Posted: April 30th, 2012 by Militant Libertarian
Nothing makes politicians more excited than getting to use name-calling to label something perfectly normal as being somehow deviant and evil. It lets them create a problem where there is no problem and rally the ignorant public around a cause that probably didn’t exist until the windbag started yapping – currently it’s “oil speculators” that are to blame.
In Washington, rhetoric is the name of the game. If your quoted blurb is better than your opponents’, you win the day – whether facts are on your side or not. In fact, the side that has to “explain” the facts is likely to lose, so you always want to be the one forcing the other guy to explain.
The more unknown, but bad-sounding the label you can stick to your opponent or their industry, the better. Ever since the Federalists won out over the Anti-Federalists thanks in no small part to the names they were able to get labeled with, politics in this country has revolved around name calling. Had the anti-federalist been called “Freedom-Lovers” or “Libertarians” then history might have been different.
So it goes today. Nothing is better for politicians than a crisis (contrived or real) that they can twist to their advantage. The price of gasoline has been a favorite subject for decades, with everyone trying to force the issue and give it the labels they want. Alluding to “Big Oil” is always a favorite tactic, as is “economic choking” and comments about “lifeblood.”

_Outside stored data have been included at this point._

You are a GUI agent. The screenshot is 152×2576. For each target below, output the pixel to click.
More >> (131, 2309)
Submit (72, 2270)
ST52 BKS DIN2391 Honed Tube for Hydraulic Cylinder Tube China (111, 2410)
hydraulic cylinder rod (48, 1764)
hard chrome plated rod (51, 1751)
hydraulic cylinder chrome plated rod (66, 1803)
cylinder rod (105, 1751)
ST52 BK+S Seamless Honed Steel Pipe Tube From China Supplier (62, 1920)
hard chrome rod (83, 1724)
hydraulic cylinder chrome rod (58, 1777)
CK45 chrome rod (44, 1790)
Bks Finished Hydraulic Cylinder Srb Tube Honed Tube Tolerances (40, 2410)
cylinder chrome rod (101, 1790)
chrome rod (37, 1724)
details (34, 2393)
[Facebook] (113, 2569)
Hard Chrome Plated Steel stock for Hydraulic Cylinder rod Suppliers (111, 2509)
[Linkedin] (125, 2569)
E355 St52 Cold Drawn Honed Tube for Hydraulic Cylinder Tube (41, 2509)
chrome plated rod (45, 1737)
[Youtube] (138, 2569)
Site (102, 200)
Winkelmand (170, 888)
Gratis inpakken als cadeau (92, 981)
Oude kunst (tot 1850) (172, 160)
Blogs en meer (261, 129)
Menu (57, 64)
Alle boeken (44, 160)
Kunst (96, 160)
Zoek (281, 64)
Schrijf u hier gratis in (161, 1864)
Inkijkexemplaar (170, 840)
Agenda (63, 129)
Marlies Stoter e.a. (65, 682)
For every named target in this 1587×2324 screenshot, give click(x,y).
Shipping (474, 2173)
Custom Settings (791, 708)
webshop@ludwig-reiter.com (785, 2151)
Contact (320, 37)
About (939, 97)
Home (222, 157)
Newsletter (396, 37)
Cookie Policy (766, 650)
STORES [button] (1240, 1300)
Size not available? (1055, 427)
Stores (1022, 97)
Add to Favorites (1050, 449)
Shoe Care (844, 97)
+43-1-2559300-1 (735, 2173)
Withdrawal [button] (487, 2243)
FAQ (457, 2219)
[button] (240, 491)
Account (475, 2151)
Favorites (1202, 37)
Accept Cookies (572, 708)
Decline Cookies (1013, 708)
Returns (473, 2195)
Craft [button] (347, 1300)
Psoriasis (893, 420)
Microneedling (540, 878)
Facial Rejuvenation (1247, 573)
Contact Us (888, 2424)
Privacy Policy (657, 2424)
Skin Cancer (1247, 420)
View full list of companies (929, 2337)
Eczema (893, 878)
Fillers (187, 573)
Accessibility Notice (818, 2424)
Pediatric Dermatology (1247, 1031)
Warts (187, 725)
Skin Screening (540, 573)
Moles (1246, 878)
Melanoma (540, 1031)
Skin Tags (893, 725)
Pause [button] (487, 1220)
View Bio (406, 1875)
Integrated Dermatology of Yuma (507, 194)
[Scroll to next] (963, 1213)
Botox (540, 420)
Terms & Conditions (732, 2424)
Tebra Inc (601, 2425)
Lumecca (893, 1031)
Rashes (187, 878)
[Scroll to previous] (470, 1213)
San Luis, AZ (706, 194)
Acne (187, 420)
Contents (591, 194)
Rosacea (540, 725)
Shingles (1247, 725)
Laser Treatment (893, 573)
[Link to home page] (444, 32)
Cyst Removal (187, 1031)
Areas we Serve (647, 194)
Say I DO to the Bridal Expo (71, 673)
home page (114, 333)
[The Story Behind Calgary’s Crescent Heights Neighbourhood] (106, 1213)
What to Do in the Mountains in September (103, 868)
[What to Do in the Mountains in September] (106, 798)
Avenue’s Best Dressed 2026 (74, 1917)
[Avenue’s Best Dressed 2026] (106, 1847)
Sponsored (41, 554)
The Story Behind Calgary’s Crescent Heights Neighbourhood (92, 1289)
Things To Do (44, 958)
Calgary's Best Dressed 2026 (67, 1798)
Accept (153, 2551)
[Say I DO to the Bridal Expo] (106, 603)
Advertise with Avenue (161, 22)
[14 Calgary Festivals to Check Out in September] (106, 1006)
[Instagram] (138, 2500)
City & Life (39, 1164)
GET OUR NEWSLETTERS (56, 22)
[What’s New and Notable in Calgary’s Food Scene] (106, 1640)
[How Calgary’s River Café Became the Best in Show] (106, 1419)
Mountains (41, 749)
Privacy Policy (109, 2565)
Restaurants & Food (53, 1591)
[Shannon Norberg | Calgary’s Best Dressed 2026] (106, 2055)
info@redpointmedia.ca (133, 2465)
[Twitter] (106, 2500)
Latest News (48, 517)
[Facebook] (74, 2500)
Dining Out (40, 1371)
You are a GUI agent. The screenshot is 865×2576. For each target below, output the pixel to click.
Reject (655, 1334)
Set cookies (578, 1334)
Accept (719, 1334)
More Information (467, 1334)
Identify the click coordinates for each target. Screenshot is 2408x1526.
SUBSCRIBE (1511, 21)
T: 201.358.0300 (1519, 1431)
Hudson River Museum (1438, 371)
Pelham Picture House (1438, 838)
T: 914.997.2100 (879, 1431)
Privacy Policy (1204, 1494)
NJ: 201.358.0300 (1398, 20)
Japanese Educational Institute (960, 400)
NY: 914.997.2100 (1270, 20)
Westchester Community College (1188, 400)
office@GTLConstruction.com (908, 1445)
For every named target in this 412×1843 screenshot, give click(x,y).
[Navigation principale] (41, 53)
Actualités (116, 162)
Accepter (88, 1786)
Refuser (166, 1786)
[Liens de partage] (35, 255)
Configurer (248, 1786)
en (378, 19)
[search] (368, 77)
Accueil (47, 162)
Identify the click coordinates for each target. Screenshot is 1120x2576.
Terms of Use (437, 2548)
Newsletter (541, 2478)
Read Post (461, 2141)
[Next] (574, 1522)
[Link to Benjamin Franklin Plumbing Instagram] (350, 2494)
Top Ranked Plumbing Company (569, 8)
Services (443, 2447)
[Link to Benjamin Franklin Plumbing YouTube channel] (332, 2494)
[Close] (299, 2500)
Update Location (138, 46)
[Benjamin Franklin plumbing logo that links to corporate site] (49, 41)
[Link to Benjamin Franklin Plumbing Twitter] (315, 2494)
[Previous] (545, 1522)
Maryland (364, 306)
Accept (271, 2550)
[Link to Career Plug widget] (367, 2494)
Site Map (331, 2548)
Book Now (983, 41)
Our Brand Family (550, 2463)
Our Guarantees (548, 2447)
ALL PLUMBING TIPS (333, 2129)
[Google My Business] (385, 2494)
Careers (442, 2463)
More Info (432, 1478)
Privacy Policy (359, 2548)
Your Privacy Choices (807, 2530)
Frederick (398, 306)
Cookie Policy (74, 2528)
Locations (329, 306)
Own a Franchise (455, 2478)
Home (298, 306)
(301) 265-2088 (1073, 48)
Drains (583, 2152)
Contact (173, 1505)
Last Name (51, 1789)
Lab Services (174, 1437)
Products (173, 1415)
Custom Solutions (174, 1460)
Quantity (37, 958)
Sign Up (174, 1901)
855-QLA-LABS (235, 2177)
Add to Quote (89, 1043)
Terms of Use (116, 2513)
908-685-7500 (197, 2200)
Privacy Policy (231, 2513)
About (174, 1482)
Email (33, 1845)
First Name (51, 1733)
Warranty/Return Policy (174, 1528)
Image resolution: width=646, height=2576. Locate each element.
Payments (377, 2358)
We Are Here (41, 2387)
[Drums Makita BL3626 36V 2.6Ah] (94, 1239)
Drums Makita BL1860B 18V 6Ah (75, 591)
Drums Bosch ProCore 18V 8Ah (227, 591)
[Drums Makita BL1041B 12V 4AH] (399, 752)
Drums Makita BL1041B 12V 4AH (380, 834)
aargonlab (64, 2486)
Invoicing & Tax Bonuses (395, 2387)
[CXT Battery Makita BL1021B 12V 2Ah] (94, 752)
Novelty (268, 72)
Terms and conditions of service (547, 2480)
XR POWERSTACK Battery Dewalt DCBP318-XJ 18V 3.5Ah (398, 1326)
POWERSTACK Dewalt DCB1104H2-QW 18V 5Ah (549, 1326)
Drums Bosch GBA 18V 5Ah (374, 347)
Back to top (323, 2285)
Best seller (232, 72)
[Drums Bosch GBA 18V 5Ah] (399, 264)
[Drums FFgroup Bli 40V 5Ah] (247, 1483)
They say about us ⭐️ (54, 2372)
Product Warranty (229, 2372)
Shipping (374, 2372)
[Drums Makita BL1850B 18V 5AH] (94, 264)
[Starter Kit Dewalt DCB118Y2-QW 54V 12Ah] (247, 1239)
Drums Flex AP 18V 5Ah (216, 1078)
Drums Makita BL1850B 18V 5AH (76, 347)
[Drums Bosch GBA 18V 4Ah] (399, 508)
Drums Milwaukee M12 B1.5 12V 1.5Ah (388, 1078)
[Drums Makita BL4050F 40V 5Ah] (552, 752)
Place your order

Lately, however, the new thing is to bring out a very old term with a lot of negative baggage and throw it at the public in such a way that it can be stuck onto some of the things we’ve been told to hate. Oil “speculators” are labeled with a spit and insinuated to be in alignment with Big Oil and all of the evils it’s been saddled with. To be an “oil speculator” is, according to the rhetoric, how you get insane profits by screwing over the American people because you want oil (and thus gasoline) prices to skyrocket so you can buy low and sell high.
As with all great lies, this one is told based on a kernel of truth. Add on the bicycle pump and start filling it up with hot air, though, and it becomes something entirely different, retaining only the veneer of the original, but being pumped up to incredible proportions.
Here’s the rub: chances are you yourself or someone you know, maybe even a family member or close friend or neighbor, is one of these “oil speculators.”
This new name that President Obama conjured up and that has been gaining ground in media is really just for those who participate in oil futures. Many people with a retirement fund, such as a 401k, or similar investment portfolio are probably sometime oil speculators. It’s one of many commodities that portfolio managers like to buy and sell as part of their attempt to average out ahead of the game to keep their clients’ investments profitable.
The way oil futures work (or any other commodities future, for that matter) is simple. Two types of people are in the game: those who only buy promises to own the commodity when it’s ready and those who actually want to own the goods when they’re ready for delivery. Oil is no different than corn, gold, pork, or rubber for car tires. People buy and sell it every day and, in the case of futures, they buy and sell an item that doesn’t exist yet, but is promised to be delivered when it does. In other words, when you buy corn futures, you’re expecting a farmer to grow it and give it to you just as when you buy oil, you’re expecting the owner of the oil rig to pump and deliver that amount of oil. The producer gets the security of money up front.
The idea for the buyer is to purchase at today’s prices and then either sell the rights to it before delivery (that’s the “speculating” bit) or wait for delivery and hope you got a good deal. Refineries, for instance, buy oil this way all the time, purchasing it months ahead of their actual need so that it shows up when they’re running out of what they’ve currently got.
The problem is, as with any future, you’re “speculating” that it will be worth more than you paid when it is actually ready for delivery – or at some point in between your purchase and that delivery. Investors will sell when that happens, making money in the process. But there’s risk, just like any investment. Oil is just another commodity, it doesn’t always rise in price. Recently it took a dip, in fact, and many of these so-called “speculators” lost out and sold their futures for fear that the dip would remain until the point of delivery. That part usually gets left out of the rhetoric, of course.
Futures are like any other investment opportunity. Even oil barons like the Hunt Brothers or current media whipping posts the Koch family, have lost big-time in commodities futures. It happens to everyone. Want another secret? Even media darling Warren Buffet is an oil speculator. Shocking isn’t it? He’s not alone. Most of the people who’ve at least pretended to be against “speculation” are, in fact, speculators.
And chances are, if you have a mutual fund or a 401k, you are probably sometimes guilty of “speculating” on oil too. How does it feel to be Dr. Evil?